Abstract

When virtual reality ‘first’ appeared on the scene in the 1990s, its philosophical, and even metaphysical, potentials were not lost on several authors whether they perceived them in largely dystopian terms (see Kroker 1993) or naively affirmative ones (see Rheingold 1991). Perhaps the author who most intimately connected virtual reality and philosophy was Michael Heim, whose work the Metaphysics of Virtual Reality (1993) situated technologies of the virtual as ontological machineries, enabling the practical design of modes of experience that philosophers had hitherto only been able to imagine; to paraphrase Marx, where philosophy had only been able to describe the world, virtual reality designers were making new worlds of ontogenetic experience available to their users. Of course, virtual reality is only the last of a long line of technologies of the virtual in the twentieth century, passing through all the technological innovations of cinema, stereoscopy, 3D and other immersive media whose deeper history dates back to panoramas, Viewmasters and other devices, and further to such philosophical machineries as Plato’s cave. More specifically, virtual reality emerges out of an intersection between audiovisual moving images and sounds and computing, that began as early as the 1960s, as so many varieties of what Gene Youngblood called ‘Expanded Cinema’ (1970). This chapter will explore these genealogies of virtual immersive technologies as modes of practical aesthetics, enabling concrete experiences of perceptual transformation and metamorphosis, a becoming other to oneself and one’s habits of perceiving and being in the world.

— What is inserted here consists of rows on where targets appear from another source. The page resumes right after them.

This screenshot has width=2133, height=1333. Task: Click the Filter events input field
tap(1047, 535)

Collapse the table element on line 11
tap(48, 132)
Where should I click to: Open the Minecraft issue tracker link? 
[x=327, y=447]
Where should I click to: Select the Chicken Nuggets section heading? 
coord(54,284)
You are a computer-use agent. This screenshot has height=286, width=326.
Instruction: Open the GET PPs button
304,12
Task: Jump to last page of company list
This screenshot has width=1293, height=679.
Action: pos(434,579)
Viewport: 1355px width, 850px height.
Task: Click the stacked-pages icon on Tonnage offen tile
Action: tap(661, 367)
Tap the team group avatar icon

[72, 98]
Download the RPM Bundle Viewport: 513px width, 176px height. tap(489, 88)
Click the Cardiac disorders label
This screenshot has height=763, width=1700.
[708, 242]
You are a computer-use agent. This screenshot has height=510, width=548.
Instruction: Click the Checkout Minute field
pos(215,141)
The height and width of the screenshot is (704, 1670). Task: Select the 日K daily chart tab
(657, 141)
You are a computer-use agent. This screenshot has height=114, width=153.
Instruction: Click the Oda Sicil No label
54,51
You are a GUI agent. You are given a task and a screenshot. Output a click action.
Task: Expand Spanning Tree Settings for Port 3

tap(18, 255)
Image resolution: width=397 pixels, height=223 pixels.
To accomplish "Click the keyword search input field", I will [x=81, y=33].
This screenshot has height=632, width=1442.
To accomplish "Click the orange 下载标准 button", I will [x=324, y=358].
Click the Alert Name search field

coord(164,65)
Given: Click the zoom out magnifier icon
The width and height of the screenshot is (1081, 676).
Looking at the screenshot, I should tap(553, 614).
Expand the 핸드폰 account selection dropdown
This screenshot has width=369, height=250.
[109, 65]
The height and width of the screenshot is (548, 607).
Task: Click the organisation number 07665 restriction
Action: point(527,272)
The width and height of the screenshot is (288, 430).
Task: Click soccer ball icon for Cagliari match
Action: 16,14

It will argue that rather than the transcendence often attributed to these experiences in the 1990s that immersive technologies of the virtual open up space of pure immanence and becoming which may exceed habitual lived bodies, but only by creating a new body without organs, a ‘new flesh’ of technologically remediated pure immanence. As such it will draw on Deleuzian concepts of the virtual, as well taking a media archaeological approach to the non-linear development of virtual and immersive technologies drawing on the work of Siegfried Zielinski and Jussi Parikka.